As a role model for other medical institutions
It’s not that there are no challenges along the way. It is worth noting that the technical team has been working through the model “immature”.
As Triola points out: “It’s fascinating, how inflated and accurate their embedded knowledge is, sometimes limited. It will be perfect 99 consecutive times, predictable, and then the 100th will make interesting choices.”
For example, in the early stages of development, LLM cannot distinguish between ulcers on the skin and ulcers in the stomach, which is “conceptually irrelevant”. Since then, his team has focused on rapid refining and rooting, and the result is “excellent.”
In fact, his team is so confident about the stack and the process that they think it can be a good example for others to follow. “We love open source and open weight because we want to get to the point where, ‘Hey, other medical schools, many of them don’t have a lot of resources and you can do it at a cheap price,’ Triola explained.
Testa agrees: “Is it reproducible? Is this something we want to spread? Absolutely, we want to spread it in health care.”
Reevaluating the practice of “Sacred Uneasy” in medicine
It is understandably important to note that throughout the industry there is a lot of attention to the subtle biases that may be baked into AI systems. However, Triola points out that this is not a huge problem in this use case, as it is a relatively simple task for AI. “It’s searching, it’s selected from the list, it’s summarizing,” he said.
Instead, one of the biggest surface problems is around barrier-free or cabinets. Here is a correlation: a certain year correlation may remember learning cursive in elementary school – but they may have forgotten the skill because they discovered a rare opportunity as adults. Now, it is almost outdated and rarely taught in today’s primary education.
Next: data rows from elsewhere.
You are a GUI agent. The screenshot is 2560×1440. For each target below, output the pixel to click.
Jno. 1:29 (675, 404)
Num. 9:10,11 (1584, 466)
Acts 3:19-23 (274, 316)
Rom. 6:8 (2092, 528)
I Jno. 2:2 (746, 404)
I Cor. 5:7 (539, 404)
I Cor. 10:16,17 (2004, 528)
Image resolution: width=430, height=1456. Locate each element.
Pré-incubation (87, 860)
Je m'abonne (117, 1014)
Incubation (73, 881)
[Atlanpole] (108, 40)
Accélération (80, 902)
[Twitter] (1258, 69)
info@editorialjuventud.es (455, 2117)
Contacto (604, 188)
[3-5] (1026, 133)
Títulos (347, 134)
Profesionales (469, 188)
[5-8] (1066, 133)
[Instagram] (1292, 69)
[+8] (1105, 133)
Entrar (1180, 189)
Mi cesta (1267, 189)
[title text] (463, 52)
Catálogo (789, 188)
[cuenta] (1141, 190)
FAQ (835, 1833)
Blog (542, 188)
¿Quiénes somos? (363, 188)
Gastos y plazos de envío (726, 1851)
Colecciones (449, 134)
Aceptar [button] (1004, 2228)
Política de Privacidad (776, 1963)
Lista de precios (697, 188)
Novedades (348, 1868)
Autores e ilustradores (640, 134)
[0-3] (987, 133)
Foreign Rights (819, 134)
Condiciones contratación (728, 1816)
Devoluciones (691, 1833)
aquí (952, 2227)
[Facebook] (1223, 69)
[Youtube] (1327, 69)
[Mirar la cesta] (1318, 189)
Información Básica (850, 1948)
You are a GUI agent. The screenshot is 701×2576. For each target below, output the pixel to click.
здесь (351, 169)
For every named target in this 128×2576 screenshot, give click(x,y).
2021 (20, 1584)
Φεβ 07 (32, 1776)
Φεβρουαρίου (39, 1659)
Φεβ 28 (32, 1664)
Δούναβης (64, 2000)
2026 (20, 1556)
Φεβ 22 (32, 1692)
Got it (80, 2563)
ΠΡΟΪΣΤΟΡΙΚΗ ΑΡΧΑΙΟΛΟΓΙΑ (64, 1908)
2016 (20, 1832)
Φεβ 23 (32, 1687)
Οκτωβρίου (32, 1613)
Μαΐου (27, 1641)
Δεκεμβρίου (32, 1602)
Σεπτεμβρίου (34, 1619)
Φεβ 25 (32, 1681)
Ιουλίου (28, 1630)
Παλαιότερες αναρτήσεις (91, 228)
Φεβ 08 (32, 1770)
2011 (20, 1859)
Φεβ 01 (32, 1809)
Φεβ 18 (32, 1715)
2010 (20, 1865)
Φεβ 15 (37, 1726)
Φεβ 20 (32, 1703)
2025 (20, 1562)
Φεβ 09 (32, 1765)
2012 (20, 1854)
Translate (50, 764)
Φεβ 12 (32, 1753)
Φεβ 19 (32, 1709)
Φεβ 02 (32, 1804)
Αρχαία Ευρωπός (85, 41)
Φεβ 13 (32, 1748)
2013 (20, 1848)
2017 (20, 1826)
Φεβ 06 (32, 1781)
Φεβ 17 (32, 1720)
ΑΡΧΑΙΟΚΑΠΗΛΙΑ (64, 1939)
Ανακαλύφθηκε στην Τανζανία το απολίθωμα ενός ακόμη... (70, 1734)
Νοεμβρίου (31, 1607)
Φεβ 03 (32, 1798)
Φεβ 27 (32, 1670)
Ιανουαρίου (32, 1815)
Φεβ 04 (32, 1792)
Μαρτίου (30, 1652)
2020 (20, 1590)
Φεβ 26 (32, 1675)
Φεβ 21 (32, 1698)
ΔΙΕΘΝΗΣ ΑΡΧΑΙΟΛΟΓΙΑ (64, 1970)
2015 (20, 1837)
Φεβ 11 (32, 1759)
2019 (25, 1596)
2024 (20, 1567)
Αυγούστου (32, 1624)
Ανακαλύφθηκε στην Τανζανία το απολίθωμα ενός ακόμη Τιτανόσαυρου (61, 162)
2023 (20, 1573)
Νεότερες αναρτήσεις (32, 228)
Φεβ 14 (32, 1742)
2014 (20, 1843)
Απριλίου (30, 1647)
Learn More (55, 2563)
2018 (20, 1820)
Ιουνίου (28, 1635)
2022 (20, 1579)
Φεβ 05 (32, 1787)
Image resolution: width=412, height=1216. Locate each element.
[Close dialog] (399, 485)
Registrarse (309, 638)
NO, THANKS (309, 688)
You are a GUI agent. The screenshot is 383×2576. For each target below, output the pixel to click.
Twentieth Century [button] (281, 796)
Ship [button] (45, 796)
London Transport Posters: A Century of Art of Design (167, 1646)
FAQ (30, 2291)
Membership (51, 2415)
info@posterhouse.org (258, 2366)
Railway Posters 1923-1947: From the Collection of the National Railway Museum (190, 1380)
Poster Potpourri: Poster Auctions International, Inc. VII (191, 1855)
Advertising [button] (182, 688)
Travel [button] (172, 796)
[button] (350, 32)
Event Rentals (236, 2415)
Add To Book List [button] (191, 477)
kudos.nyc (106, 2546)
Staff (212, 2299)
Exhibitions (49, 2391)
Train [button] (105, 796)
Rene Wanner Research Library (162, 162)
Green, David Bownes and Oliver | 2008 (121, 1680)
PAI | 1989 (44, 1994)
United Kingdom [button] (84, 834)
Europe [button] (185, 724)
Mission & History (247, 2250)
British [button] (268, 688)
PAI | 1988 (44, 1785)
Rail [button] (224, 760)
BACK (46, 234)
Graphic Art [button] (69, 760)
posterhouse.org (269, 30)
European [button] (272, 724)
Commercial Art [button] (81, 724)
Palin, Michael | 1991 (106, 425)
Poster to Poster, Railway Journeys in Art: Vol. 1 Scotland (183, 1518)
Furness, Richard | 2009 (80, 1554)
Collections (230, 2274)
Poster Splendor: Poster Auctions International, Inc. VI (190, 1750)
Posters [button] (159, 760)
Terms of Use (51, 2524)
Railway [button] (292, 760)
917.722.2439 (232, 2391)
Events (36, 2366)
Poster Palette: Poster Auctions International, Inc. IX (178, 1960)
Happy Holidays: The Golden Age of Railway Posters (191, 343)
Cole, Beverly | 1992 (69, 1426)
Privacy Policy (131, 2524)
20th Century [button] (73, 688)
Triola notes that being a “sacred and inviolable” part of a doctor, some people can give it to an AI or digital system “in any way, shape or form.” For example, it is believed that as long as young doctors are not in a clinical setting, young doctors should actively study and nose in the latest literature. However, Triola emphasizes the amount of medical knowledge available today and the “fanatic speed” of clinical medicine, requiring a different way of doing things.
In terms of researching and retrieving information, he noted: “AI does better, which is an unsettling fact that many people are hesitating.”
Instead, he hypothesized: “Suppose this will give doctors a superpower and find out the co-pilot relationship between human and artificial intelligence, rather than the competitive relationship of who will do what.”